After three decades with the US Forest Service and Cal Fire, Bobich is a mixologist of sorts. Only this cocktail is the consistency of runny Jell-O and contains monoammonium phosphate, water, diammonium phosphate and performance additives that include the bright orangey-pink dye. One of his jobs is testing the retardant for fading.
Retardant mix looks like slime up close. It's also heavy, weighing 9 lbs per gallon, which Cal Fire says is one reason it's important to know where it's going to avoid it from landing on firefighters on the ground.
"When the pilots are painting ahead of a fire, they need to see that color,” he says.
There are tanks at the ready with 96,000 gallons already mixed and 300,000 gallons of powder on standby.
During a fire, Bobich and his co-workers serve as the pit crew for the tankers.
"Depending on which way the winds blow, if we're getting a north wind, they're gonna point north and we'll have our lines this way," he says. "We leave pit four differently because there are some airplanes that reload in the front of the wings. We're not supposed to walk underneath them. Very dangerous. We wait to get waved in by the parking tender, one of the firefighters."

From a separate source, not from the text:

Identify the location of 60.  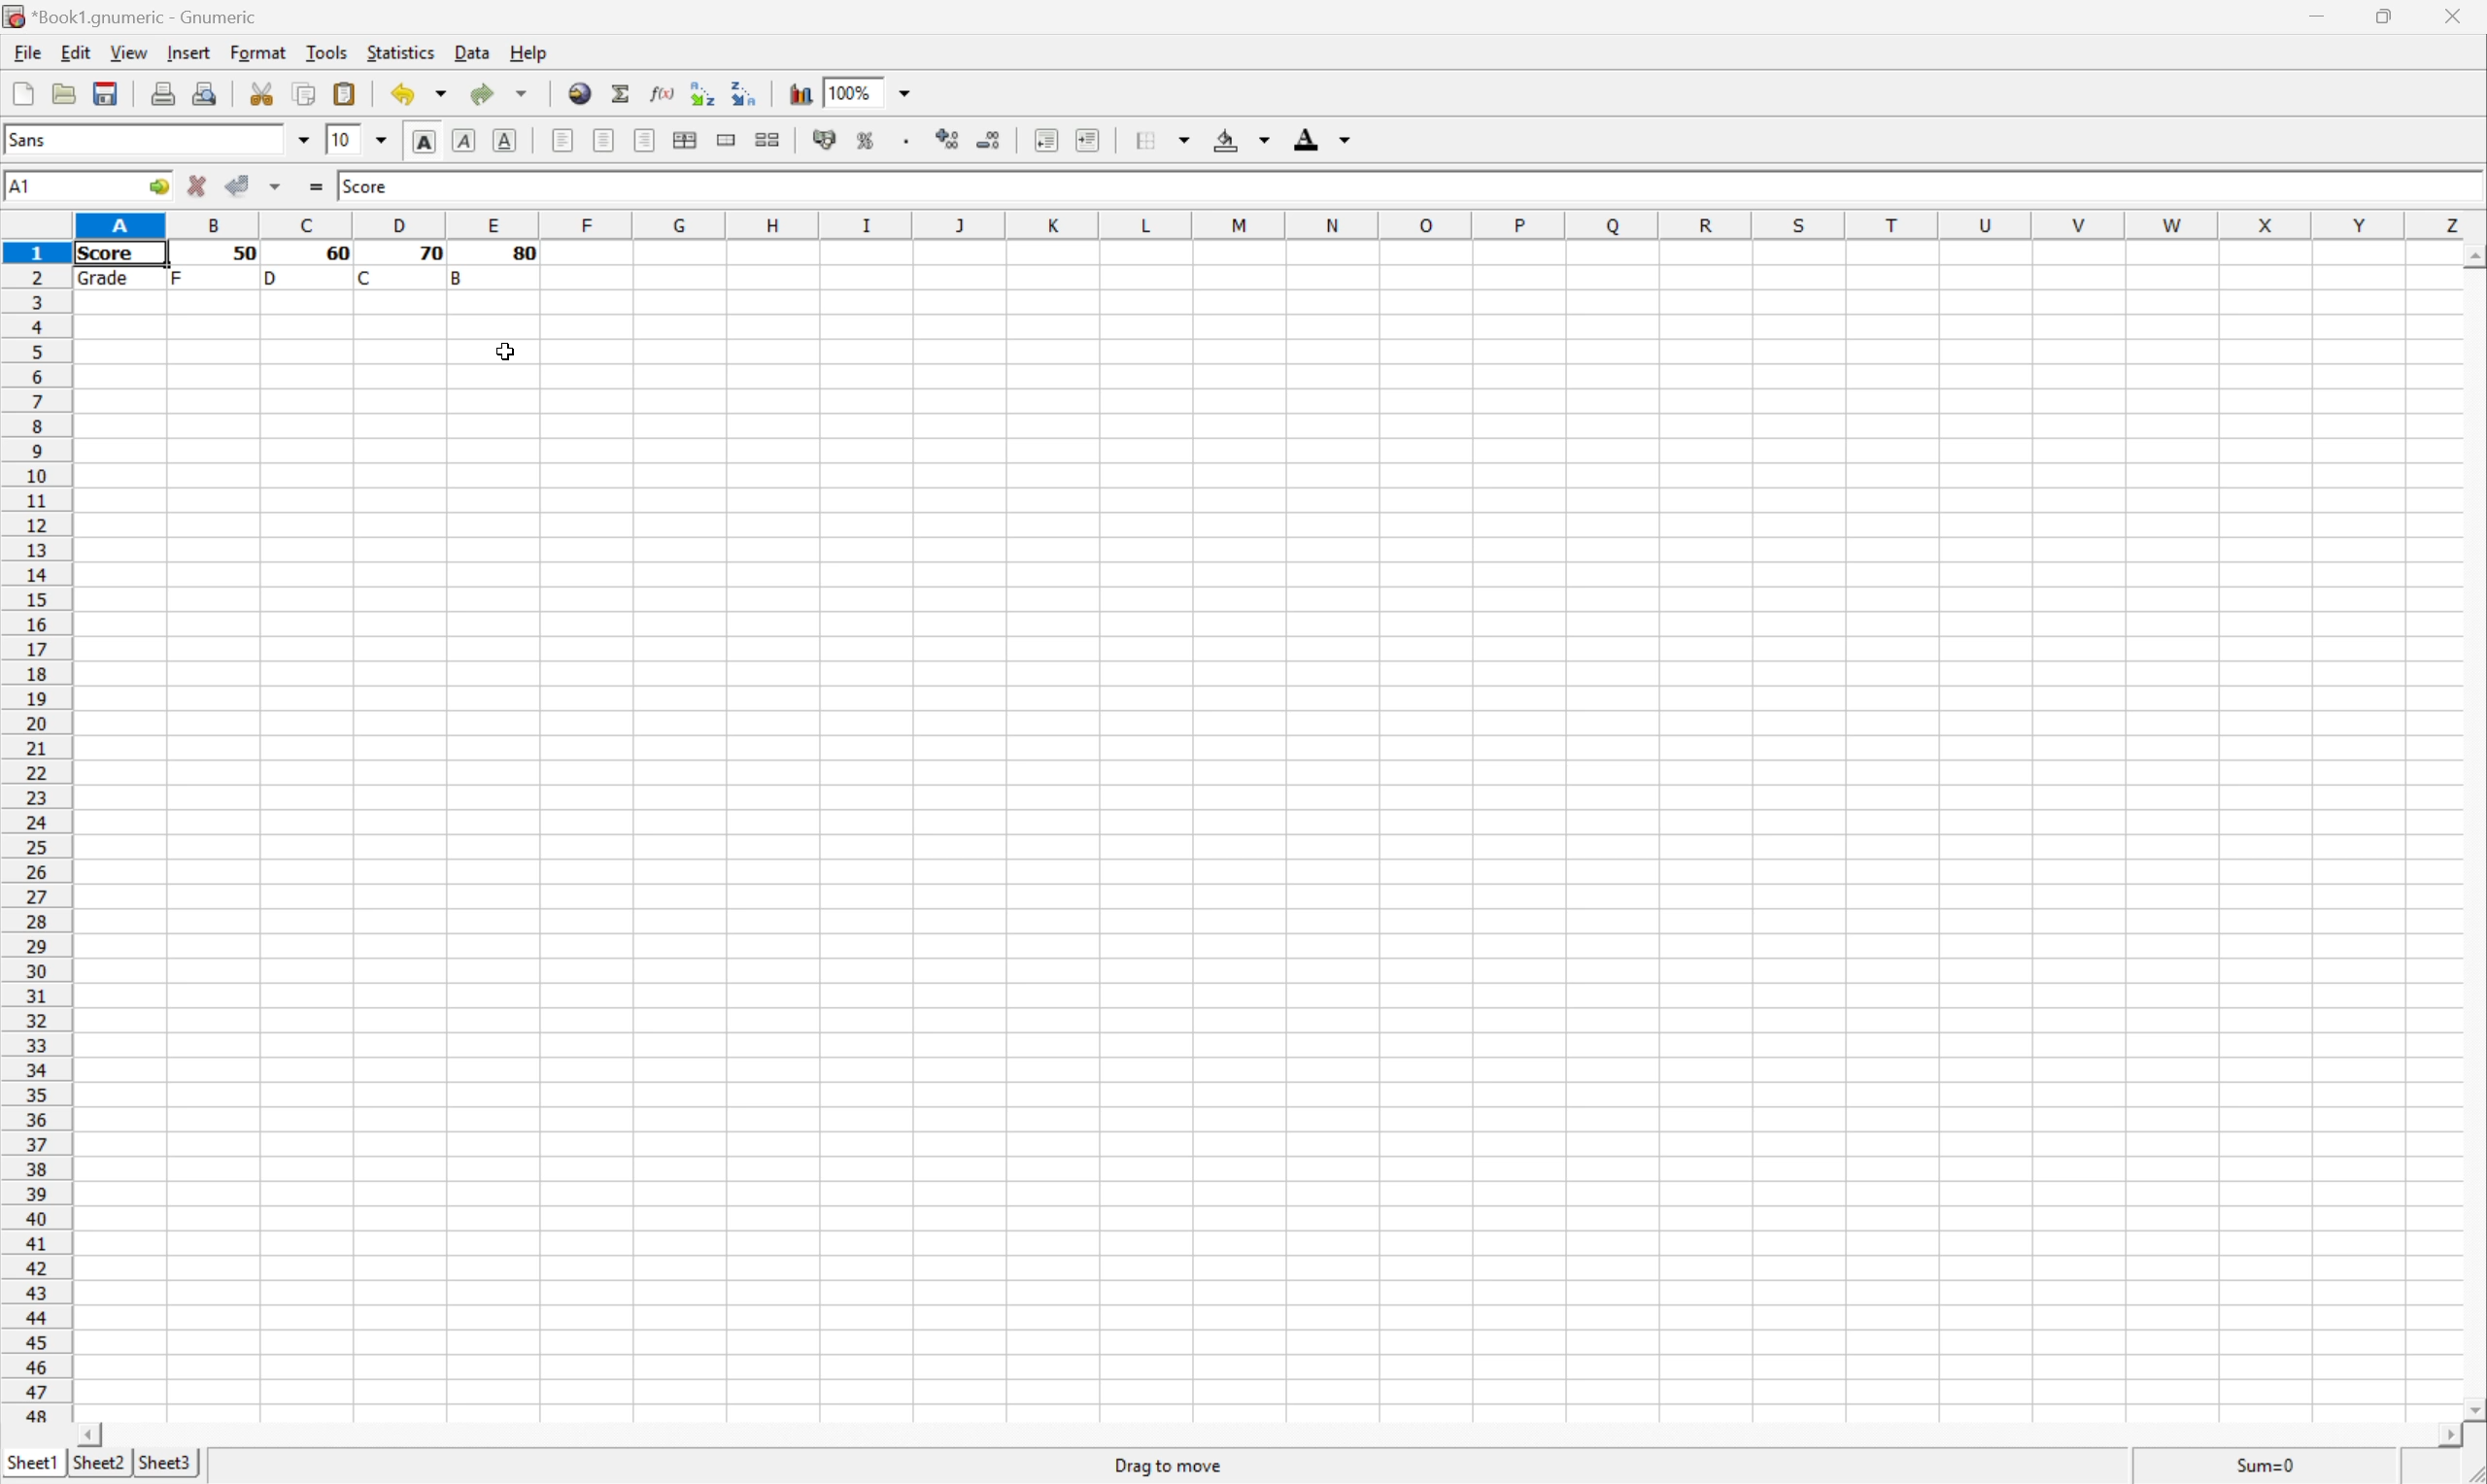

Which is when they haul a heavy hose cart to the plane, attach to the aircraft and turn on the pump.
Most Cal Fire planes take between 1,000 and 3,000 gallons. Bobich says his personal best is 166,000 gallons in one day.
While five of them deliver retardant, three others mix more. And then, the planes are off again to give more relief to firefighters on the ground and hope to the people who live nearby who cheer the pilots on, not realizing others like Bobich and Houston are also to be thanked.